▶ **WHAT YOU SHOULD DO**:
Tally up the lines below with "Expand" in them. Answer with the number only.

Stored records:

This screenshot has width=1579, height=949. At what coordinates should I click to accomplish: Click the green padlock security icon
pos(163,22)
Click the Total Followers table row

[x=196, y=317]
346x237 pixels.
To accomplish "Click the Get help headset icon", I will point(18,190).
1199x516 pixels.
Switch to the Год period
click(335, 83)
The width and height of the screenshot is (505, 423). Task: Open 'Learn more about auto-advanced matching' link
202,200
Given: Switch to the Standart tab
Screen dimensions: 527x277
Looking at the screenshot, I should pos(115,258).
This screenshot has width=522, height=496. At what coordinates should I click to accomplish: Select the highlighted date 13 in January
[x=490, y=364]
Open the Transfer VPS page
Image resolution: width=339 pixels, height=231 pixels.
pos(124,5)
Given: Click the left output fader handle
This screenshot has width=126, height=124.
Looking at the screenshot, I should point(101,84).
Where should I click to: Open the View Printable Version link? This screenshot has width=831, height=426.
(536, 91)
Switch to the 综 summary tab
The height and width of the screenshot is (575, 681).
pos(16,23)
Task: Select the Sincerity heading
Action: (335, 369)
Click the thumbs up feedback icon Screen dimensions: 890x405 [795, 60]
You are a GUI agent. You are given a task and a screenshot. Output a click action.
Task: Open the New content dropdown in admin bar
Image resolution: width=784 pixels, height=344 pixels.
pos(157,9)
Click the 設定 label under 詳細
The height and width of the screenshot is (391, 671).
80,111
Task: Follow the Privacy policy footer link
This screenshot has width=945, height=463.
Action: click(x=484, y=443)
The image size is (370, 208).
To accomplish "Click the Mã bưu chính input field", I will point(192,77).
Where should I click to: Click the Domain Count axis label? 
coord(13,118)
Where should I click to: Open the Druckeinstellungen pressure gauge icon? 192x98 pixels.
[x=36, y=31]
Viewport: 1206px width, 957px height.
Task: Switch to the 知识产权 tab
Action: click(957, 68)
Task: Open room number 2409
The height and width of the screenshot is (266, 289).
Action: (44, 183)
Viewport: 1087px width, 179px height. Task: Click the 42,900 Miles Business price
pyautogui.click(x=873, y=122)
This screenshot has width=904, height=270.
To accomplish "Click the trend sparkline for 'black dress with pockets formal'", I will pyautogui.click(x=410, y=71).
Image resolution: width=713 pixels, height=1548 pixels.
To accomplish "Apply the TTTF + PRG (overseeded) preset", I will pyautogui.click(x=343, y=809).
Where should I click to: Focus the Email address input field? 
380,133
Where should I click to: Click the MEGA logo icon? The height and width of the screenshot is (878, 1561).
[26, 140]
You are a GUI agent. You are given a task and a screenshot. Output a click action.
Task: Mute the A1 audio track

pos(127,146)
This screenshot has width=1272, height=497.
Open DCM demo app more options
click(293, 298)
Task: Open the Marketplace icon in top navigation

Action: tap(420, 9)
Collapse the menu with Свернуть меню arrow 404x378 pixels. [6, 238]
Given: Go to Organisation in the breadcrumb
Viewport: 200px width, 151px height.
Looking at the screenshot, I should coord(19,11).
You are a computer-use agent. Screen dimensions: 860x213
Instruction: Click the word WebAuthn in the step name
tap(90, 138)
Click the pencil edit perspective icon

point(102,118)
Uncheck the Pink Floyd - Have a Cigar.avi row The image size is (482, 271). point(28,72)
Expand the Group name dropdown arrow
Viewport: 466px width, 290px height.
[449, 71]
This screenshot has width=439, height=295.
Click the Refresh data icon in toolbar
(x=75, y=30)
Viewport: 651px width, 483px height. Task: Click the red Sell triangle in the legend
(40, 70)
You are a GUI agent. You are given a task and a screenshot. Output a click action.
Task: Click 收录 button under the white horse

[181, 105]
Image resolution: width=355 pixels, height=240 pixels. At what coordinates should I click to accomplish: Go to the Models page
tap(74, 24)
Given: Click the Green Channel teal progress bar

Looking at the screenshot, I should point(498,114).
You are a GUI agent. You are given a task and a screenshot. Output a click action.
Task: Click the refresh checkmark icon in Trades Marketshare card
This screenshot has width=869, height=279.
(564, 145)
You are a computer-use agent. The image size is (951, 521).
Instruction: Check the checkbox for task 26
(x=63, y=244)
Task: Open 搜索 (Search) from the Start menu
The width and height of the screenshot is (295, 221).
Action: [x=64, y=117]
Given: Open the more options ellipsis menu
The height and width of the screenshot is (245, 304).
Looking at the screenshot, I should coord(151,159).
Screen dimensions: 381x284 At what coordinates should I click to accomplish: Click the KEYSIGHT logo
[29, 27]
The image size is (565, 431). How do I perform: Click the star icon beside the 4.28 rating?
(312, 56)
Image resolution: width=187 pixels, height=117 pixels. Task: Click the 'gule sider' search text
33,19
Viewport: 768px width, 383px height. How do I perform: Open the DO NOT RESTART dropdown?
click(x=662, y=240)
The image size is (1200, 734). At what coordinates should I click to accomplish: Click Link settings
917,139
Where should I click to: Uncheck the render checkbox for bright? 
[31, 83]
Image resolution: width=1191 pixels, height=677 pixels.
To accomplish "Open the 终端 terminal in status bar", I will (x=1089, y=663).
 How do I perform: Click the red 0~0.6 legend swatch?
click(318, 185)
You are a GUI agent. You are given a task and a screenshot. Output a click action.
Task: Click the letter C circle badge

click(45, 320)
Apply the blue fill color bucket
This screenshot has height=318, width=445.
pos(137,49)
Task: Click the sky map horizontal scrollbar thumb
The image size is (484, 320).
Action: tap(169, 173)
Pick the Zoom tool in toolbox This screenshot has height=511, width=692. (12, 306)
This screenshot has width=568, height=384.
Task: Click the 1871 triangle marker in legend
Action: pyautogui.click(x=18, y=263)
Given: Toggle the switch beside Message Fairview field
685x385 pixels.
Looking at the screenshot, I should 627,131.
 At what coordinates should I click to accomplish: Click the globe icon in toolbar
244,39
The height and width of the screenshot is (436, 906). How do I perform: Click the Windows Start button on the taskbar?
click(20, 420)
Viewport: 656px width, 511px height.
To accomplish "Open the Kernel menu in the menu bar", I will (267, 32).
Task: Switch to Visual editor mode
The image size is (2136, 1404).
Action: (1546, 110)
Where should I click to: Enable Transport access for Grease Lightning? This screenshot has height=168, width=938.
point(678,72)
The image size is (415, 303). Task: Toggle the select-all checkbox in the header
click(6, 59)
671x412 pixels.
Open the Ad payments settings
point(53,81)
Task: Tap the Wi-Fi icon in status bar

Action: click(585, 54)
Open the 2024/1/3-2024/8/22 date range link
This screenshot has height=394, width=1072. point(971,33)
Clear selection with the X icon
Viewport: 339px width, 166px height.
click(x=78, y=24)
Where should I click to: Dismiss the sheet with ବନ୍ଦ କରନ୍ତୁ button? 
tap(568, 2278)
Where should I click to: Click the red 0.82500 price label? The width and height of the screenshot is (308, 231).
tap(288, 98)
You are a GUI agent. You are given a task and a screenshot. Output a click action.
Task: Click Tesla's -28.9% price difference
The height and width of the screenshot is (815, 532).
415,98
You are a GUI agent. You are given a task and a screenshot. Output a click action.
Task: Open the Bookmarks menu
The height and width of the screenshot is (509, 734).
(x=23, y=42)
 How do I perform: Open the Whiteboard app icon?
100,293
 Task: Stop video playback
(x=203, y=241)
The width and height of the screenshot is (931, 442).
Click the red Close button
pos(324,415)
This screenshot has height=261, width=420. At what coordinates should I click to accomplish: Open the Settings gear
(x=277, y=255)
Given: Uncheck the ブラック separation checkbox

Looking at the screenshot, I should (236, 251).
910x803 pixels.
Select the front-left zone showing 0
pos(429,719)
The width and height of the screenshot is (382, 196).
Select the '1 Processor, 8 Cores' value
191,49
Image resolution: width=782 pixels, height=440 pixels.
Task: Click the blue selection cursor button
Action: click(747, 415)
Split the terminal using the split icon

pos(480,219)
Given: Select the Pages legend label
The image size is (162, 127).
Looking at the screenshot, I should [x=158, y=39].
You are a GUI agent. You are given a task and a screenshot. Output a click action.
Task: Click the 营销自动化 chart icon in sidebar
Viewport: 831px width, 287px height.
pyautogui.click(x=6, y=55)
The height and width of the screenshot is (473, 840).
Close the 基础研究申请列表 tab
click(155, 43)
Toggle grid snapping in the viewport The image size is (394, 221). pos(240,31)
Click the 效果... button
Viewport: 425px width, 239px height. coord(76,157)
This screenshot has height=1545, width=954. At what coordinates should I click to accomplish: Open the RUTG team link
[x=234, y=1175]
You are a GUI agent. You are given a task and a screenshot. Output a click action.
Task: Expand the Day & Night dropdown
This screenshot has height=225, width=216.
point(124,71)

▶ **PROBLEM SOLUTION**:
2